Former President Donald Trump again attacked his onetime vice president, Mike Pence, for not blocking certification of Joe Biden’s win in the 2020 presidential election.


What You Need To Know

  • Former President Donald Trump again attacked his onetime vice president, Mike Pence, for not blocking certification of Joe Biden’s win in the 2020 presidential election

  • Trump repeated his grievances about Pence during an interview on comedian Andrew Schulz’s “Flagrant” podcast, which was posted Wednesday

  • “He couldn’t cross the line of doing what was right, in my opinion,” the former president said.

  • Pence believed he did not have the authority to unilaterally determine which votes should not be counted

Trump repeated his grievances about Pence during an interview on comedian Andrew Schulz’s “Flagrant” podcast, which was posted Wednesday.

“Well, it’s a shame because he and I had a very good relationship,” Trump said.

“He couldn’t cross the line of doing what was right, in my opinion,” the former president continued. “Some people would disagree with that, but he had the right to go and put them before the legislatures and have them reassessed because they found out a lot of bad things.”

Trump also said he thinks Pence is a “good man” but wishes “he would have had the stamina, maybe courage, and maybe both to go further.”

Democratic nominee Kamala Harris' campaign blasted Trump’s remarks. 

“Donald Trump’s top priority for his second term is terrifyingly simple: get rid of anyone who might dare stand up to him, and make sure there is no one left to do what Mike Pence did – protect the Constitution, preserve our democracy, and put our country first,” spokeswoman Sarafina Chitika said in a statement. “It’s why he’s surrounding himself with loyalists who will encourage his worst instincts and leave him unchecked, allowing him to bulldoze our democracy and ‘terminate’ our Constitution.”

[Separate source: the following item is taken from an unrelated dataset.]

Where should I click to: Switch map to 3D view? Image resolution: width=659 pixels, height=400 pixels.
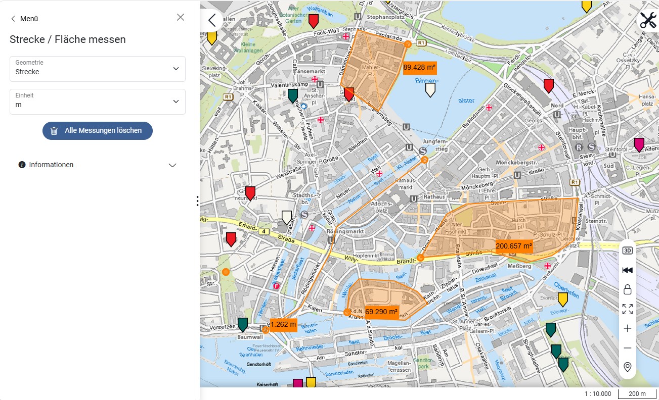[628, 251]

Federal investigators have said that Trump pressured Pence to reject the results from certain states in which the Republican and his allies claimed there was widespread election fraud, despite more than 60 losses in court cases challenging the outcome and assertions from election and law-enforcement officials that there was no evidence to support the claims.

Pence, whose role in overseeing the certification of Electoral College votes was largely ceremonial, refused to go along with the plan, telling Congress in a letter that he did not have the authority to unilaterally determine which votes should not be counted. 

Trump wrote on social media on Jan. 6, 2021, that the Pence “didn’t have the courage to do what should have been done to protect our Country and our Constitution.” Soon after, Trump supporters outside the Capitol were chanting, “Hang Mike Pence!”, video shows.

Pence and members of Congress were rushed to secure locations as the mob breached the building.

Trump argued in the interview that Congress passing the Electoral Count Reform Act in 2022 was proof he was right that Pence could have rejected the election results. Legal experts widely believed the vice president did not have such power, but lawmakers, with bipartisan support, passed the bill to clarify the vice president’s role and prevent any similar attempts in the future. 

Pence, who ran for the Republican nomination against Trump this election, said in August he would not endorse his former boss.

“I cannot endorse President Trump’s continuing assertion that I should have set aside my oath to support and defend the Constitution and acted in a way that would have overturned the election in January of 2021,” he added at a conservative convention.

The topic of Jan. 6 has received renewed attention since Republican vice presidential nominee JD Vance refused to say in last week’s debate against Minnesota Gov. Tim Walz, Harris’ running mate, that Trump lost the 2020 election.